What is Product Management?

Daily tasks include a variety of strategic management and tactical missions. Most product managers or owners don’t take on all of these responsibilities. At least some of them belong to other teams or departments in most companies.

But Most Product Professionals Spend Most Of Their Time:

Conduct Research: Research to better understand the market, users, and competitors.

Development strategy: Reframe the industry knowledge gained into an overall strategic plan for your product, including objectives, a high-level overview of the product, and possibly a rough timeline.

Communication plans: Develop a strategic work plan using a product roadmap and present it to your company’s key stakeholders: executives, investors, development teams, etc. Continuous communication between your cross-functional teams throughout the development process and beyond.

Development Coordination: Assuming you’ve received the green light to move forward with your strategic product plan, coordinate with the relevant teams (product marketing, development, etc.) to begin executing the plan.

Act on feedback and data analysis: Finally, after you’ve built, tested, and launched the product, learn through data analysis and get direct feedback from users on what’s working, what’s not working, and what should be added. Work with relevant teams to incorporate this feedback into future product iterations.

What is Not Product Management?

Product managers who have the day-to-day details of product development is a common mistakes. As we described on our Product Management vs Project Management page, this is the role of a project manager.

 The Strategic Role of Product Management

Product management is a strategic function. Assign product managers the task of identifying the overall rationale for a product: the “why?”

They are also responsible for communicating product goals and plans to the rest of the company. You need to make sure everyone is working toward a common organizational goal.

Product management encompasses a wide range of ongoing strategic tasks. It would help if you were not responsible for the basic details of the development process.

What is the Product Management Process?

What is the Product Management Process_

There is no “right” way to achieve a product. Processes will evolve and adapt to the organization, the stage of the product lifecycle, and the personal preferences of executives and product team members.

But the discipline has developed some consensus regarding best practices. Although rigid adherence is not required and there is not the same level of fanaticism that one might find when talking about agility, the core principles are widely accepted.

Issue Definition

It all starts with identifying a high-value problem for the customer. After that, people or organizations try to do something, and they can’t. Or, if they can, it’s expensive, time-consuming, resource-intensive, inefficient, or just plain uncomfortable.

Quantify The Opportunity

There are many problems and pain points, but not all are worth solving. It is when product managers change their customer-facing hats to corporate hats.

To justify the investment in creating a new product or solution, product management must be able to answer the following questions and make a business case based on the answers found:

What Is The Total Addressable Market?

Is the problem or pain severe enough to consider alternative solutions?

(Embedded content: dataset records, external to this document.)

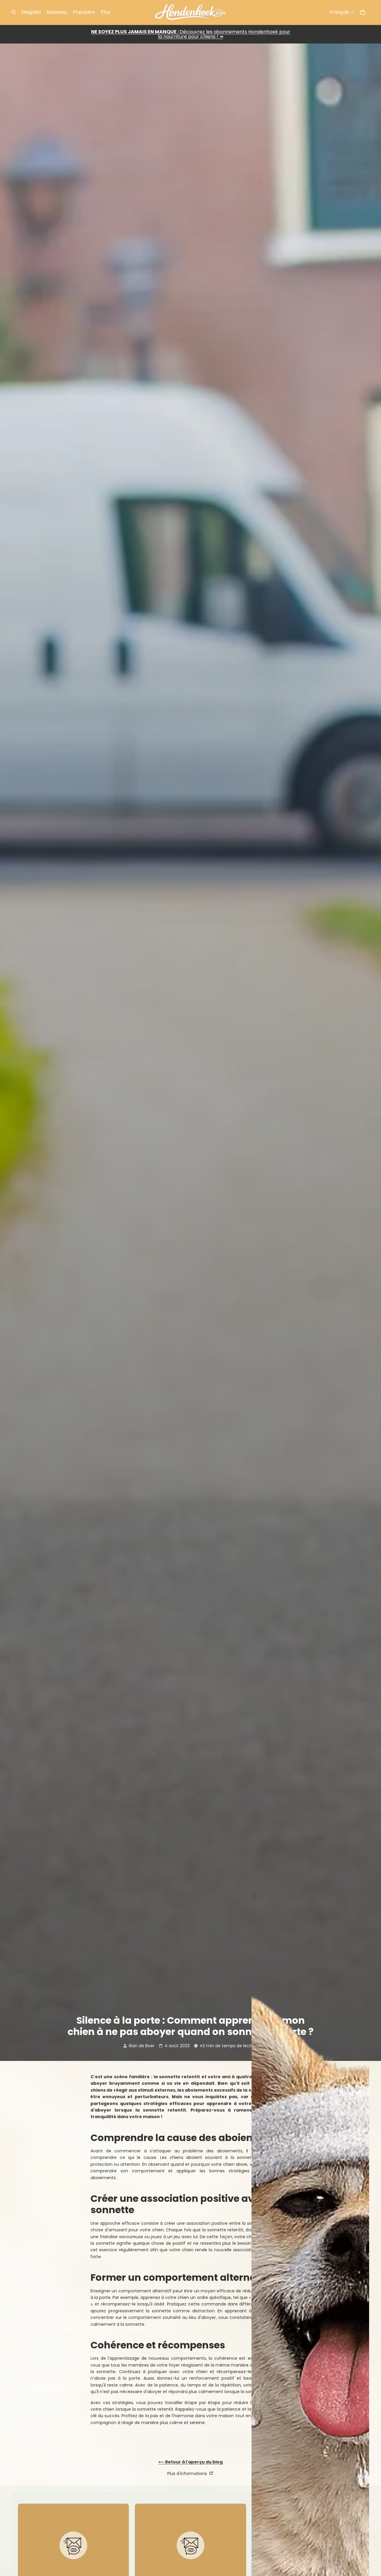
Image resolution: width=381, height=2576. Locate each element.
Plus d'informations (187, 2473)
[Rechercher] (13, 12)
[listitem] (105, 12)
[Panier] (362, 12)
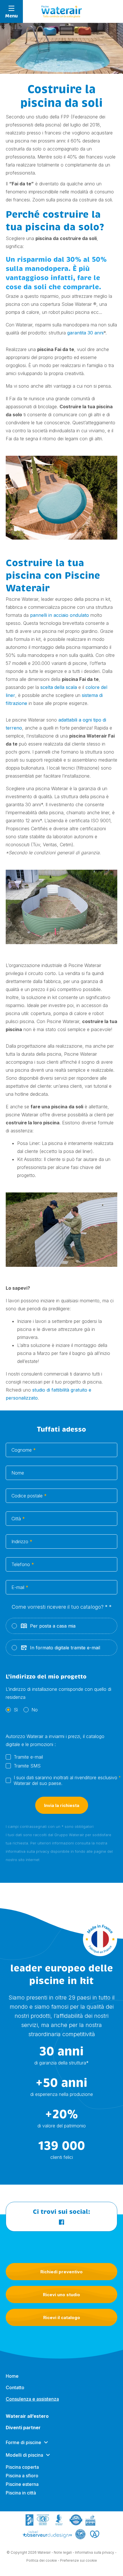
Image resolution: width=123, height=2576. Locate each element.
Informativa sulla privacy (94, 2552)
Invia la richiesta (61, 1805)
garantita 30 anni (85, 333)
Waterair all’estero (27, 2416)
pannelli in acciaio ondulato (59, 615)
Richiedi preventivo (61, 2271)
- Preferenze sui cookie (77, 2560)
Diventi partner (23, 2427)
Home (12, 2376)
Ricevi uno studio (61, 2294)
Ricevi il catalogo (61, 2317)
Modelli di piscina (24, 2455)
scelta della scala (58, 687)
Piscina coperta (22, 2467)
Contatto (15, 2387)
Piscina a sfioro (22, 2475)
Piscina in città (21, 2493)
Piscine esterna (22, 2484)
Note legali (63, 2552)
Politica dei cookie (41, 2560)
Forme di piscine (23, 2442)
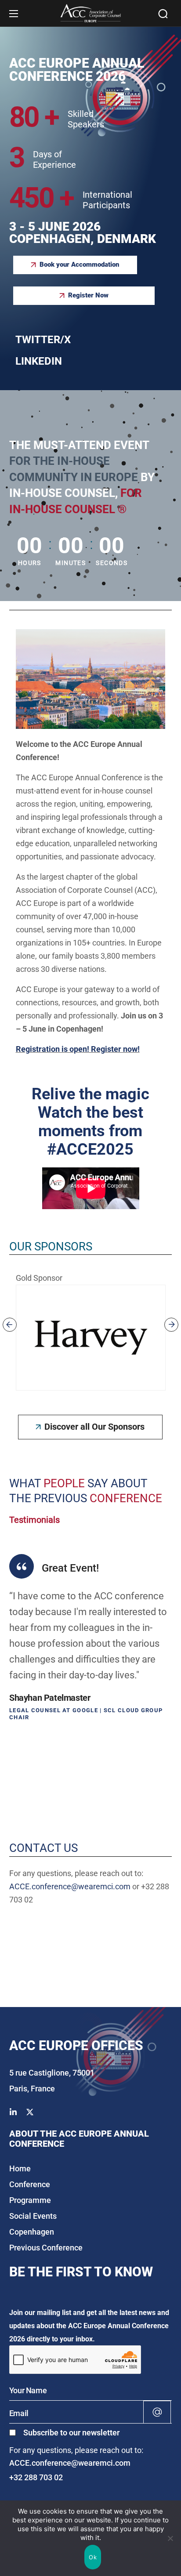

Are they willing to pay for an alternative solution (or is there another way to monetize the answer)?

Once product management has evaluated the potential market, they can approach it if the opportunity is big enough.

Researching Potential Solutions

Product management can now focus on targeting customer problems and pain points. You need to cast a wide net of possible solutions and not rule them out too quickly. Suppose the organization already has a proprietary technology or intellectual property or a specific area of ​​expertise to give the company an advantage. If so, these potential solutions will likely use it in some way.

However, this does not mean that creation managers should now start writing requirements and involve the product development team. It would help if you validated these candidates with the target market first, although it’s wise to take some of these ideas to the tech team to ensure they’re at least viable. Product management often develops personas to see if these cohorts are interested in any of the pictures in the spreadsheet.